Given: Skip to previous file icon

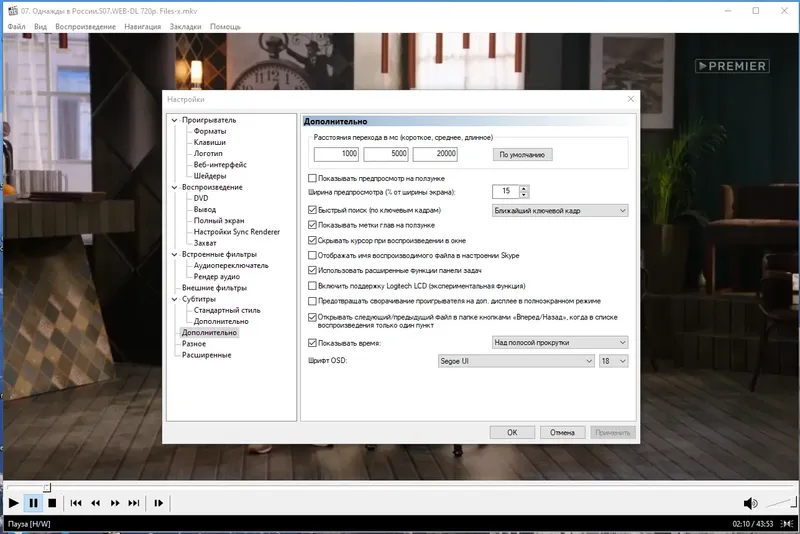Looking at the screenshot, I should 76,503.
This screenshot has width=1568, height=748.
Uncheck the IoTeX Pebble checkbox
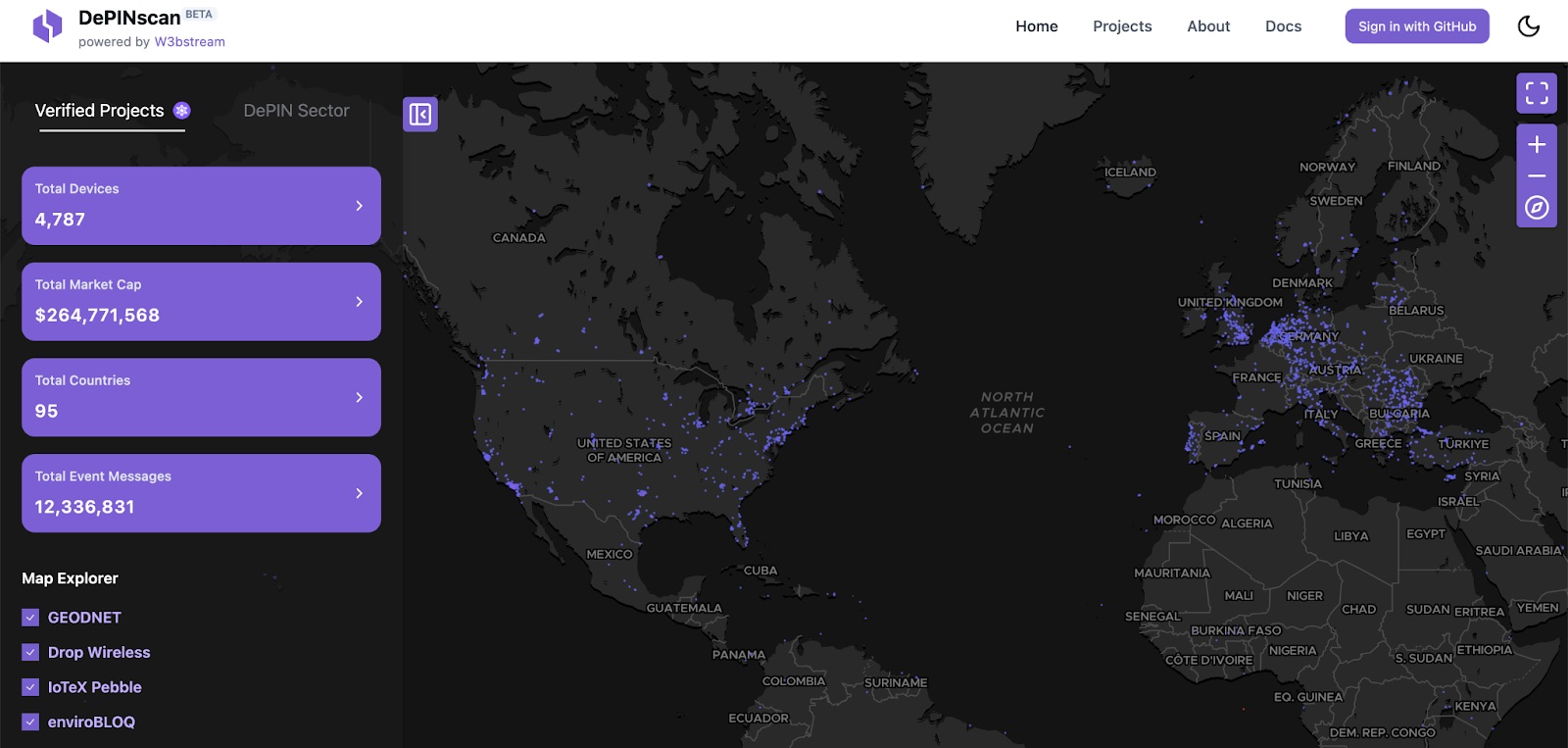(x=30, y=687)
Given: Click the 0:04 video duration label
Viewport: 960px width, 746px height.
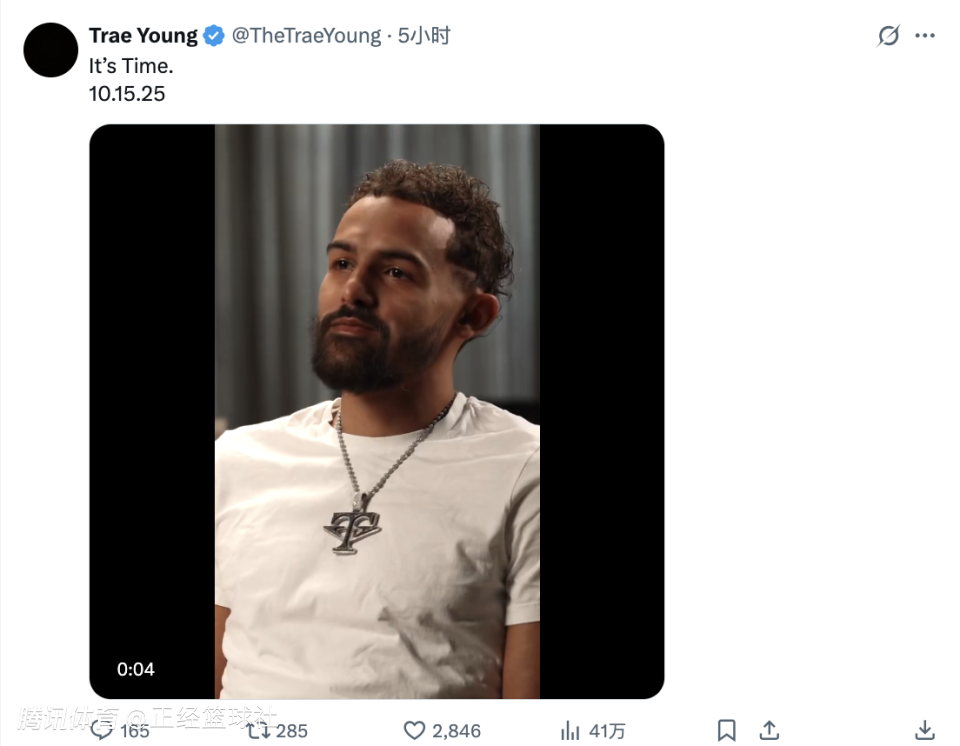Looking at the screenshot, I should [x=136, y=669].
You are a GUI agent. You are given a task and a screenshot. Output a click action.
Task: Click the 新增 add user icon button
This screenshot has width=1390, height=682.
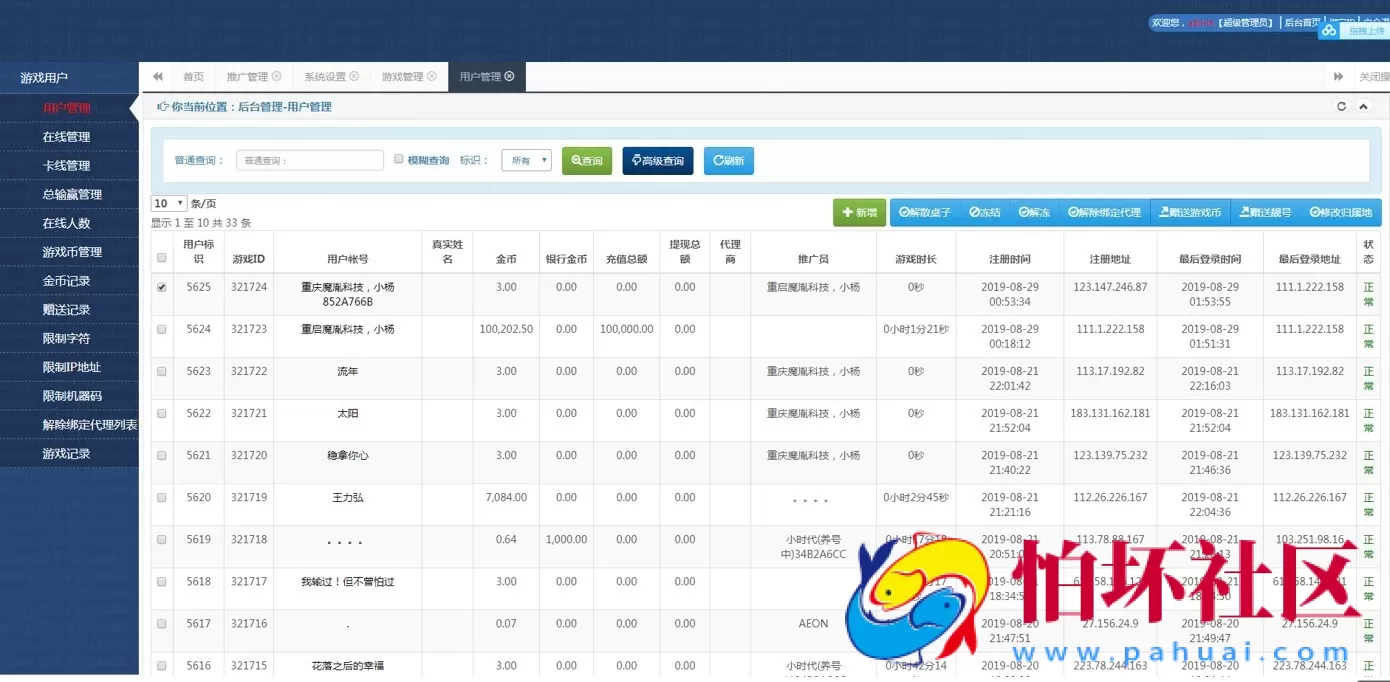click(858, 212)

***

■ Set problem:
Write out the listing again with every "icon" changed to "symbol" and nothing else altered. Leave out the pictures.

■ Response to the task:
Given: Skip to previous file symbol

Looking at the screenshot, I should 76,503.
This screenshot has width=1568, height=748.
Uncheck the IoTeX Pebble checkbox
(x=30, y=687)
Given: Click the 0:04 video duration label
Viewport: 960px width, 746px height.
Looking at the screenshot, I should [x=136, y=669].
You are a GUI agent. You are given a task and a screenshot. Output a click action.
Task: Click the 新增 add user symbol button
This screenshot has width=1390, height=682.
click(858, 212)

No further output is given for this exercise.